Black_BadgerBlack_Badger Posts: 1,182
edited June 2012 in EggHead Forum
Okay Eggheads, I need some words of wisdom. I do not yet have a plate setter or alternative, but I really want to try a slow cook. I'm thinking pork shoulder for the first try. I've attached a couple photos of the ghetto rig I've come up with. It's basically an inverted cast iron frying pan to act at the heat diffuser and a hand bent raised "grate" that I will cover with foil. I'm thinking I can put a drip pan on top of the cast iron pan as well.

Does this have any chance of working? (i.e. producing a good shoulder)

My biggest worries are that the welds on the grate might melt. Other thoughts?

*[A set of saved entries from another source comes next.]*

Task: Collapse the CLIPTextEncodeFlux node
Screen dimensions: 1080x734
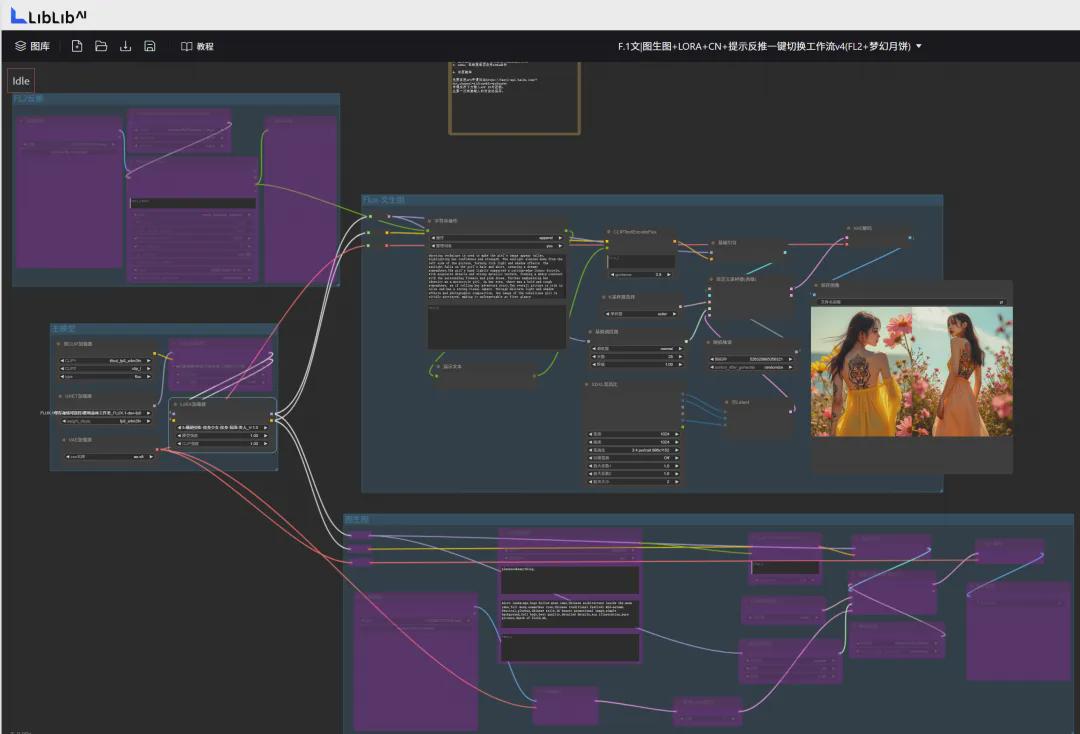Action: point(608,231)
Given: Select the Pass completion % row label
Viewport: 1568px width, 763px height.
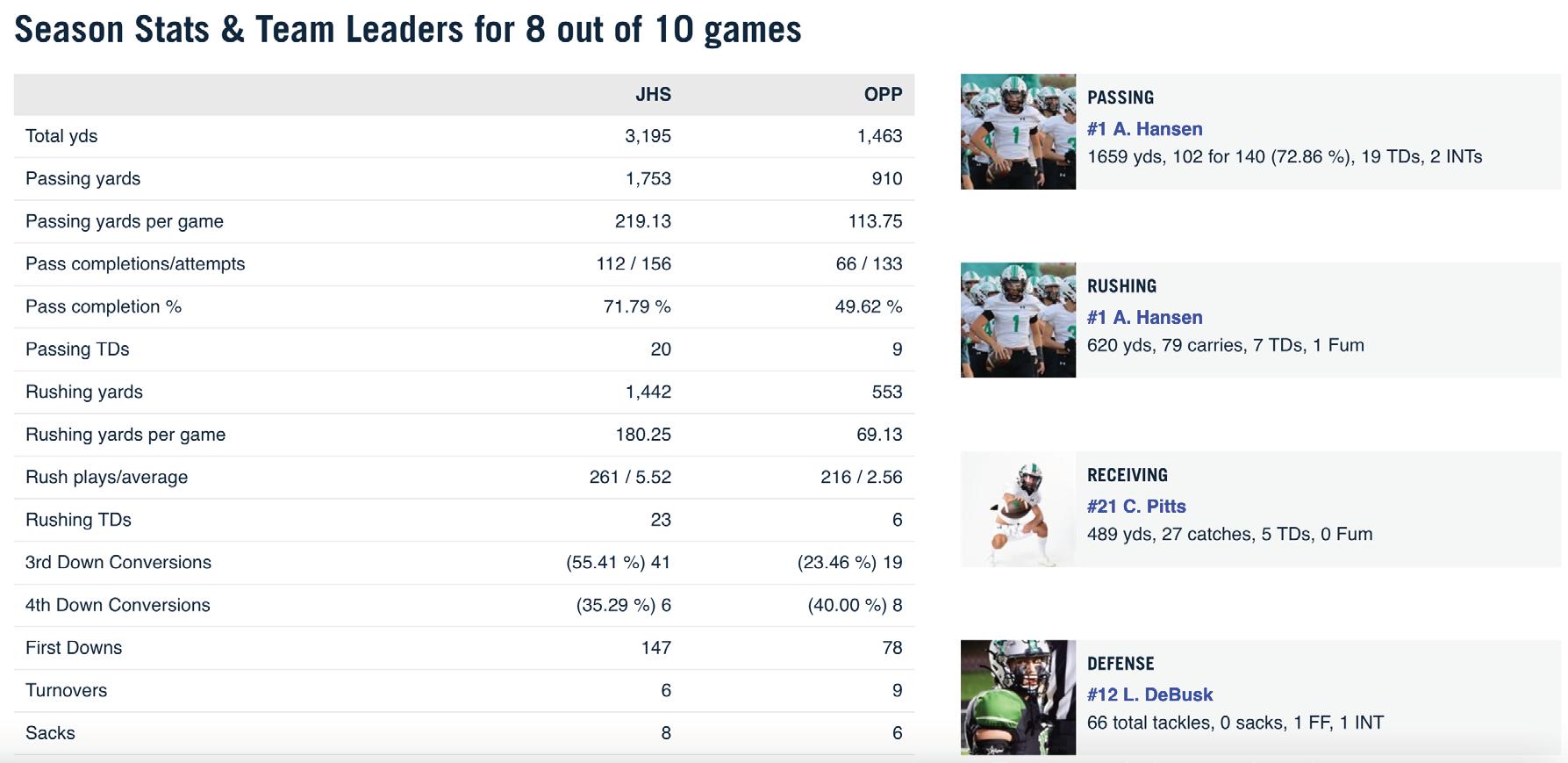Looking at the screenshot, I should (104, 306).
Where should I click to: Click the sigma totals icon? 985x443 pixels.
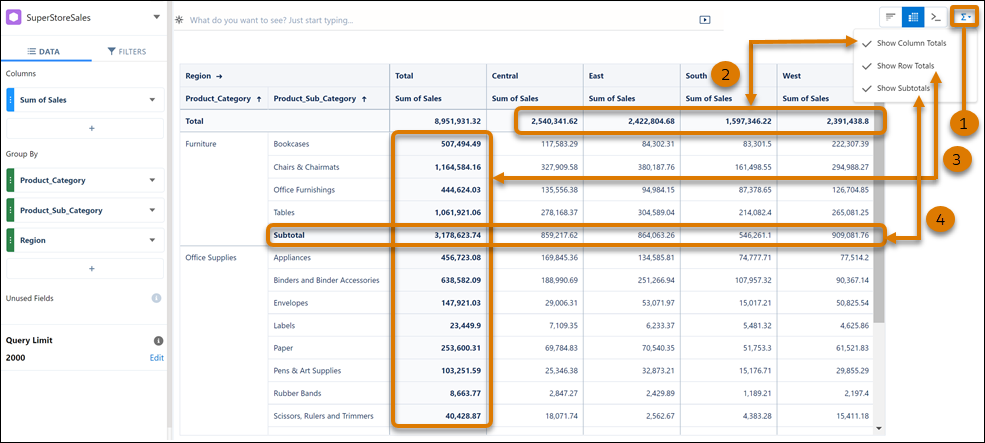(964, 17)
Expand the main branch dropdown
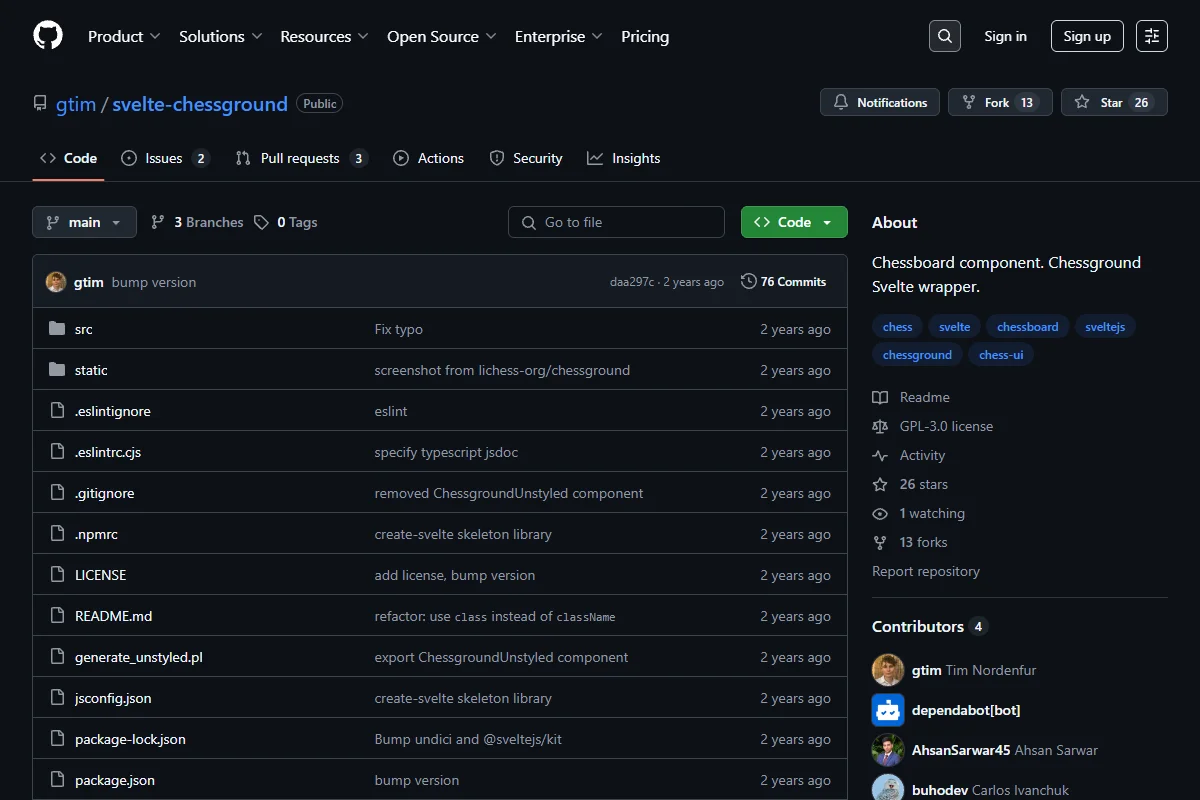 point(84,222)
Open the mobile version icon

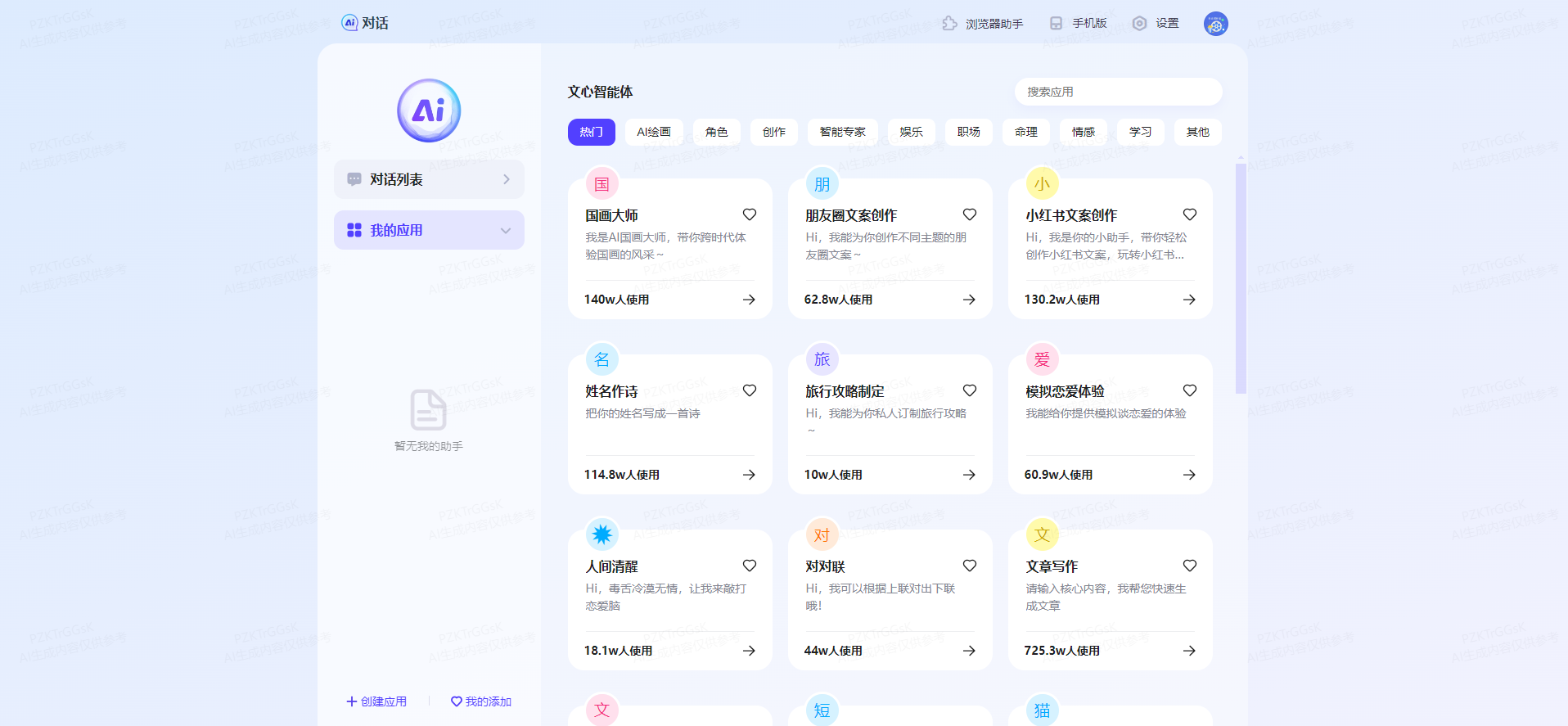[x=1056, y=24]
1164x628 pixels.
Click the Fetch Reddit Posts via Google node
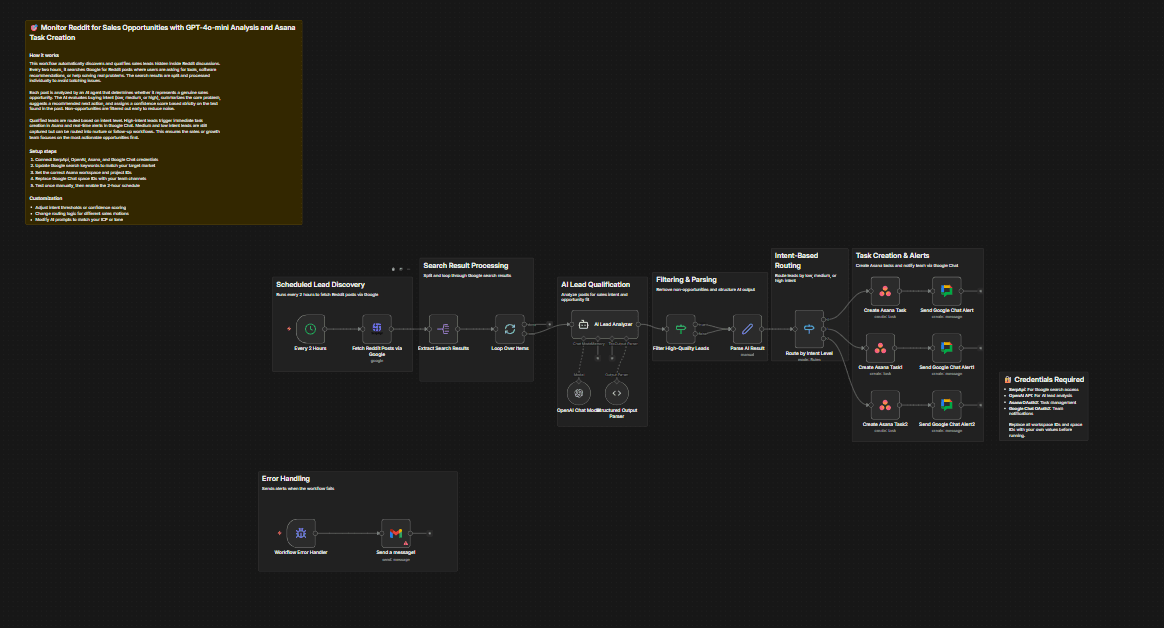(377, 328)
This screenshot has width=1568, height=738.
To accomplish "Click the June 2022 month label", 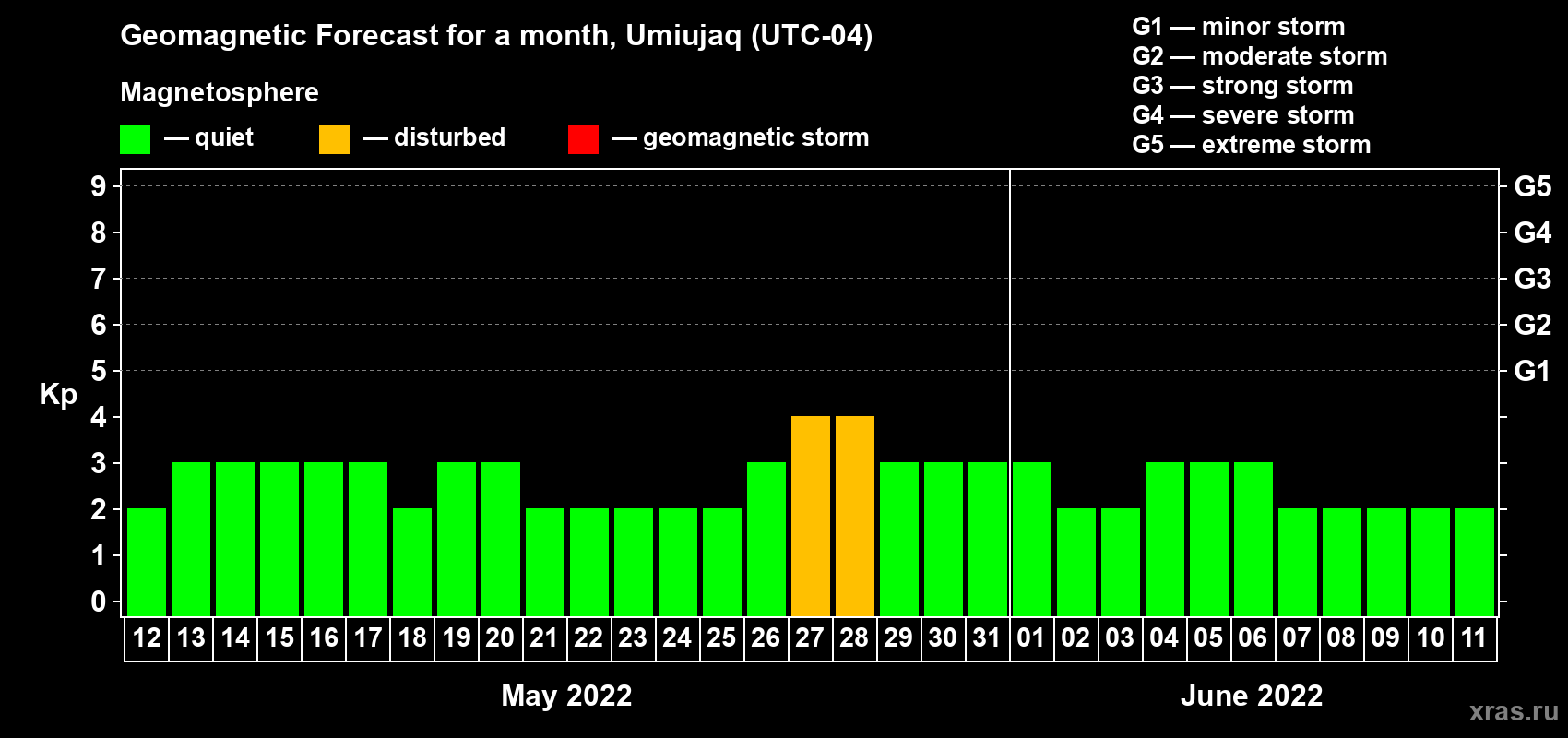I will pos(1252,696).
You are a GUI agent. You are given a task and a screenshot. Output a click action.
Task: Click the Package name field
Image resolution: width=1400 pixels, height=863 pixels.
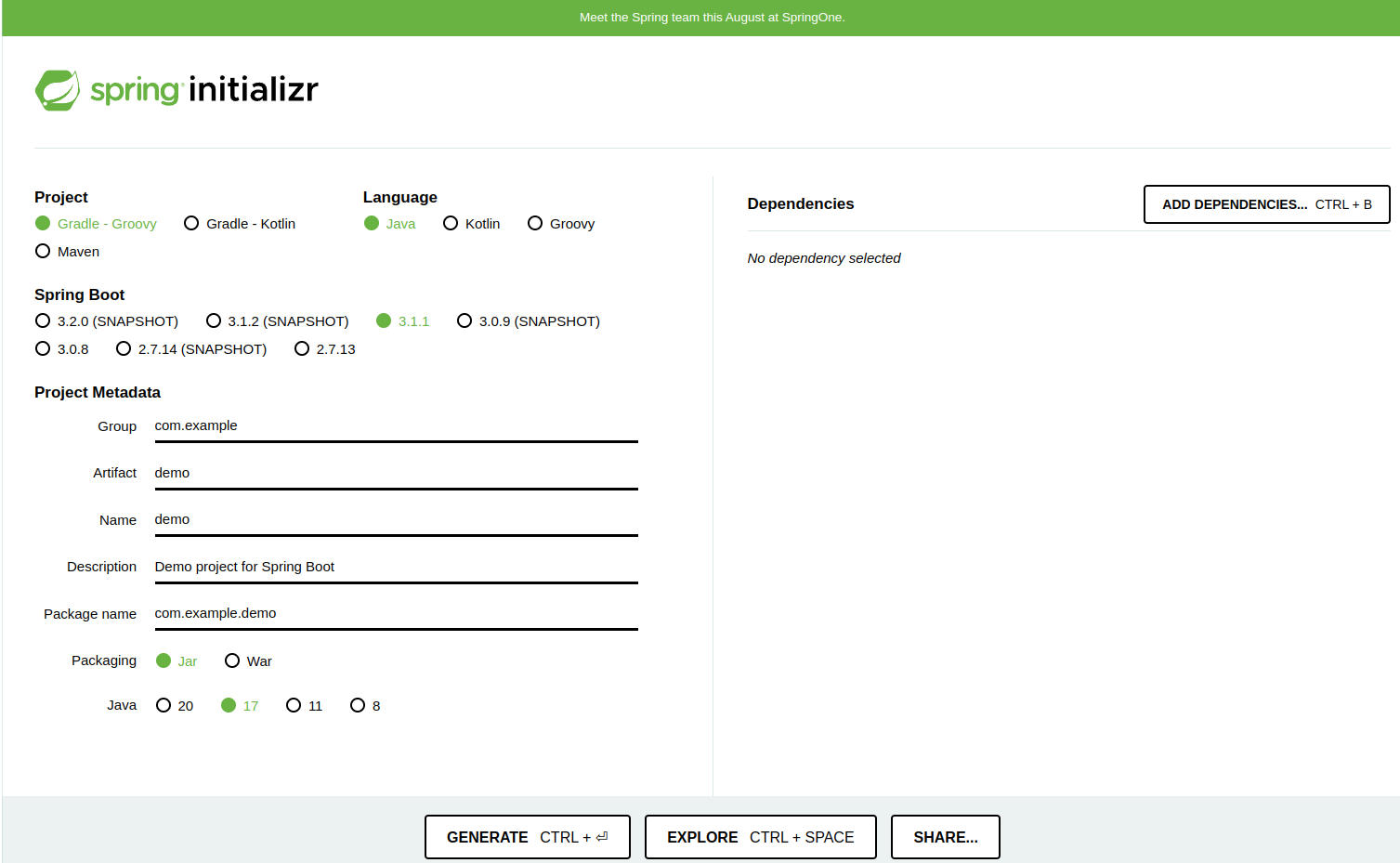click(x=396, y=613)
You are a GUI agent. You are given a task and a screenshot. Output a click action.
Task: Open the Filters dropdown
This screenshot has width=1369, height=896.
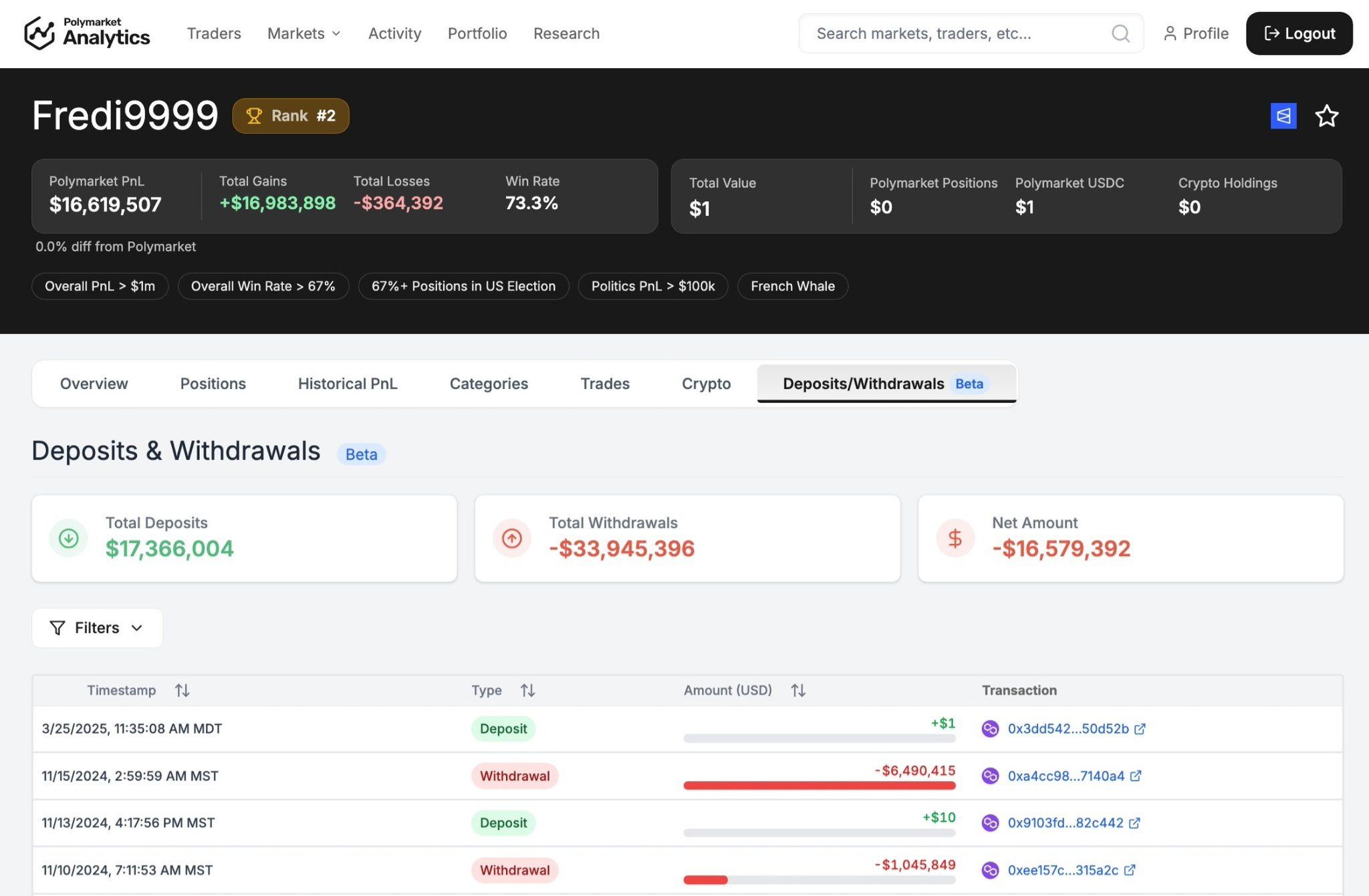point(97,628)
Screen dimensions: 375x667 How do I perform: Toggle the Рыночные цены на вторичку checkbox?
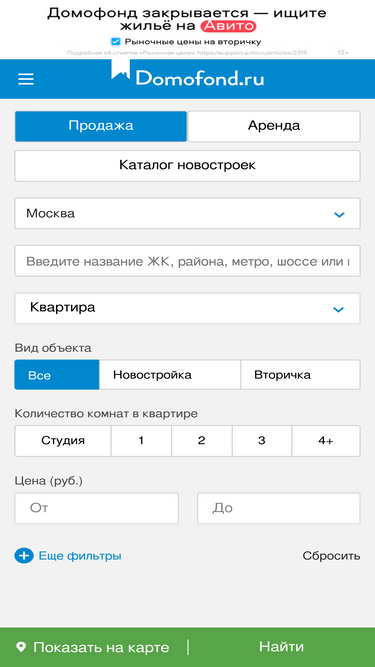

There's one picture of the overall rig and another down through the chimney to get some idea of clearance. I think it's worth a shot but if you all say I'm crazy I'll pull the plug. Planning on firing it up this evening and letting it roll overnight.

Cheers -
B_B
Finally back in the Badger State!

Middleton, WI

Comments

  • bdub60bdub60 Posts: 31
    I don't think you'd have to worry about any melting doing a low and slow cook.  Wouldn't think you'd be hot enough to worry about it. 
    Guns Up! Roll Tide!
  • jay75jay75 Posts: 153
    wow, welcome aboard, I have to say if your shoulder will fit, as in if it won't get any direct heat, why not. I would ask tho if the hand bent grill was up to grilling before you bent it, if so yea! Just wondering if you had another grill and a pizza stone coz you could jerry rig it with that maybe.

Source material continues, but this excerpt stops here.